The years that the two brothers spent in Samarkand were truly enlightening as we reveled in hearing the wealth of Chassidic stories and anecdotes they had to offer. They had both spent many years in the house of their grandfather, who told them numerous stories he had heard from his teacher R. Isaac of Homil.

One must take into account that my uncle Boruch and his brother Chaim Avrohom, and their grandfather R. Mordechai Yoel, were each blessed with an exceptional memory, and were very meticulous in relating stories accurately. The tales we heard were utterly precise and exact, down to every nuance and detail. These Chassidim were so scrupulous in the way they recounted stories that when a detail was unclear and we asked them to explain or expound on it, they would respond, “I don’t know; that’s how I heard it from our grandfather.” Thus the stories they told were cherished and held dear by all in Samarkand.
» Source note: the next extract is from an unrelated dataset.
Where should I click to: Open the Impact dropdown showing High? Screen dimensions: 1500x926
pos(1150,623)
My uncle related that as a young boy, before his bar mitzvah, he had slept for many years at his grandfatheR.s house. Often, when he awoke early in the morning, he would find his grandfather up and about, deeply involved in his learning. When R. Mordechai Yoel noticed that his grandson had awoken, he would hurry over and smooth his blanket, murmuring, “Sleep, my child. A little boy needs to sleep.” But after his bar mitzvah, if he continued to sleep past six in the morning, his grandfather would shake him awake, saying, “Get up, get up; how can a Jew sleep so late?”
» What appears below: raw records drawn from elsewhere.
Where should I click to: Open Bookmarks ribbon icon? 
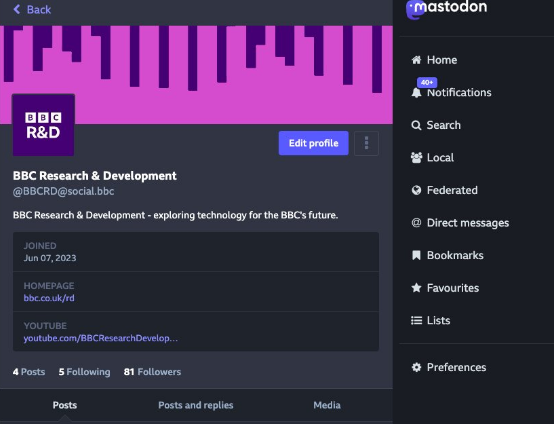(417, 255)
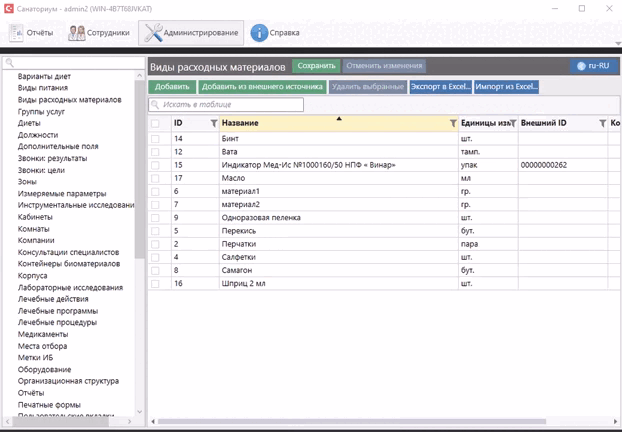Open the ru-RU language selector
The width and height of the screenshot is (622, 432).
click(x=594, y=66)
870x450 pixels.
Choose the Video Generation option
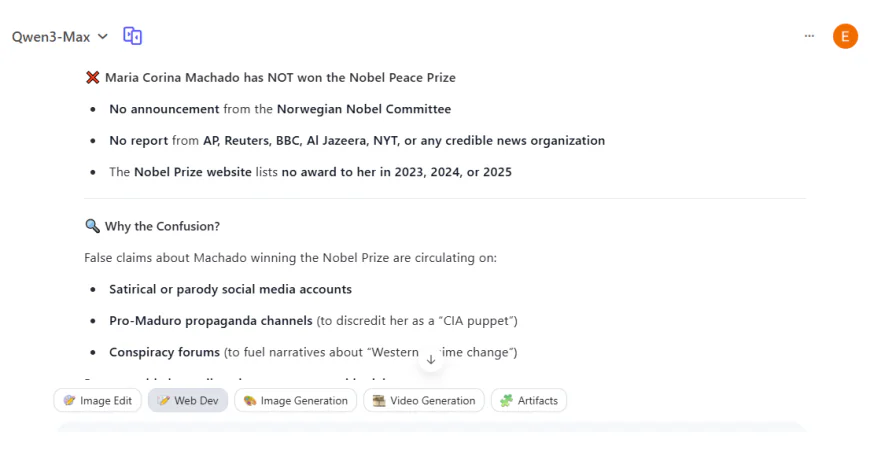pos(424,400)
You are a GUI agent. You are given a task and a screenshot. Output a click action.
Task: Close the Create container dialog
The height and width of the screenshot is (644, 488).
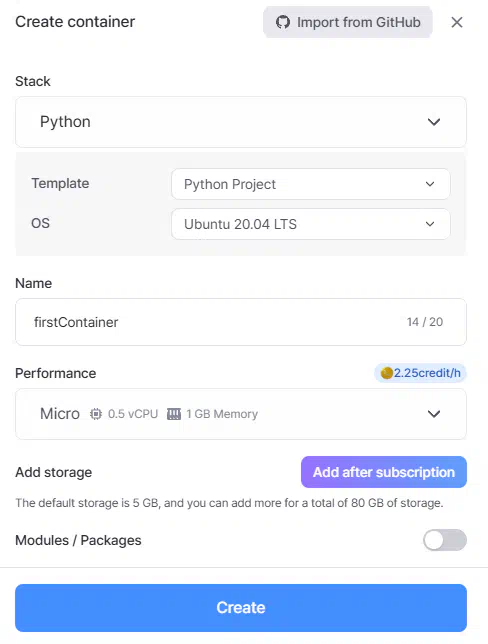457,22
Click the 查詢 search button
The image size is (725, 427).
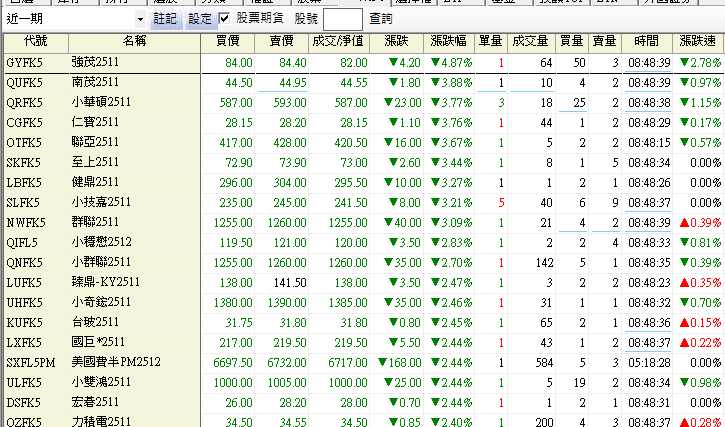pos(381,19)
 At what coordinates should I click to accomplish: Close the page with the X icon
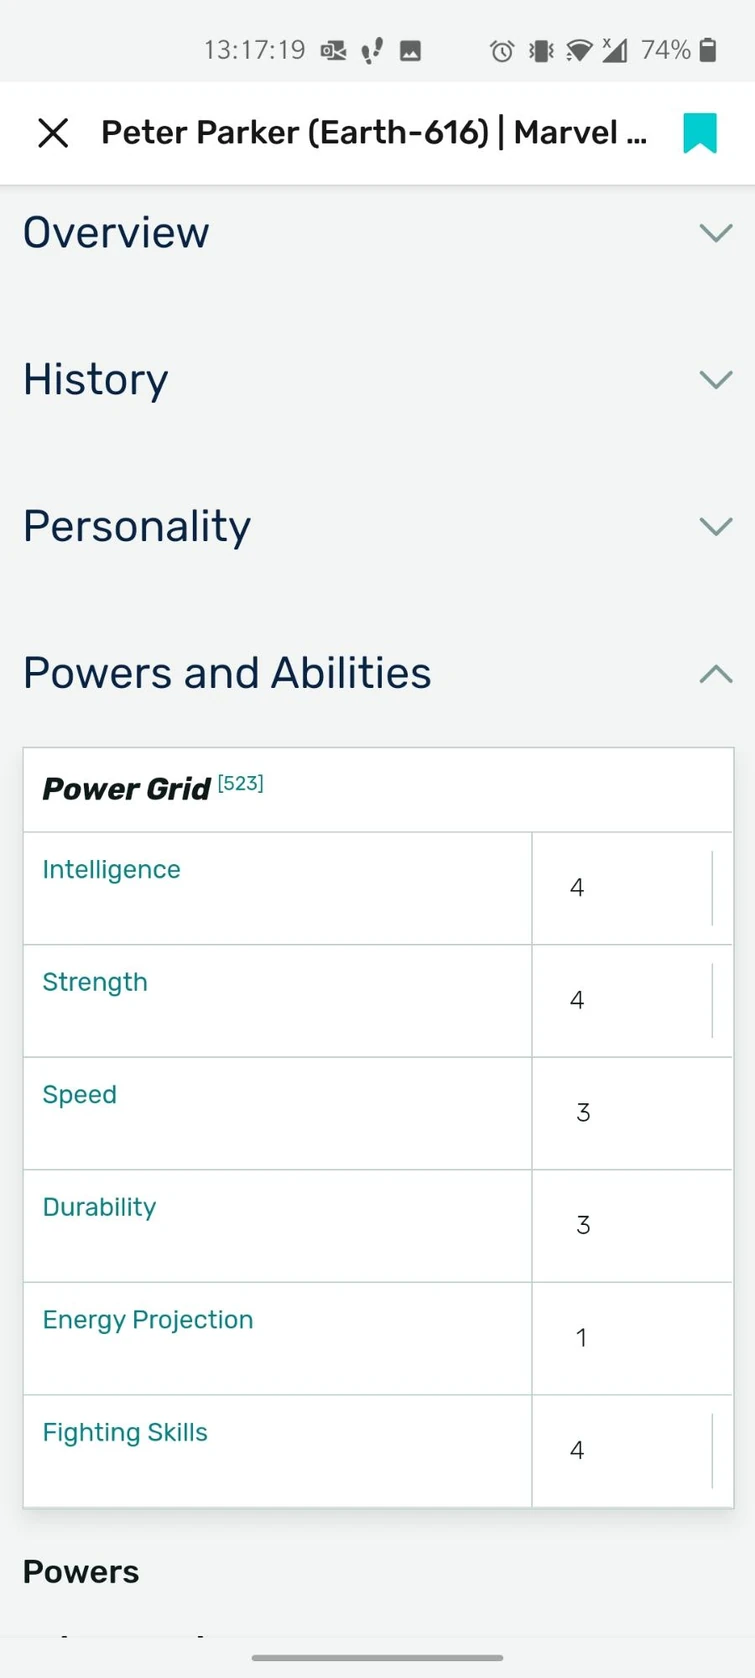(x=53, y=133)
I lack the ability to convey with the written word the tone of voice my uncle assumed when describing the manner in which the Rashab would bless the bochurim: “Zolst lernen, zolst davenen, un zolst dinnen dem Aibershten” - You should learn, you should daven, and you should serve G‑d. When he reached the word “Aibershten” his voice would escalate several notches, adding additional power and depth to the word. It was clear that this word was the key emphasis in the phrase.

I heard from my uncle R. Baruch, as well as from my father, that the Rashab had a deep, baritone voice. He once spoke at a farbrengen about lofty spiritual levels, saying with a tune: “What Atzmus - the most essential aspect of G‑d - is, we don’t know; neither we know, and neither does Ak - a lofty, but lower aspect. But we can begin to imagine, for we are neshamos - souls.” When he reached the word “neshamos,” he would once again raise his voice to a higher, more powerful pitch for special emphasis.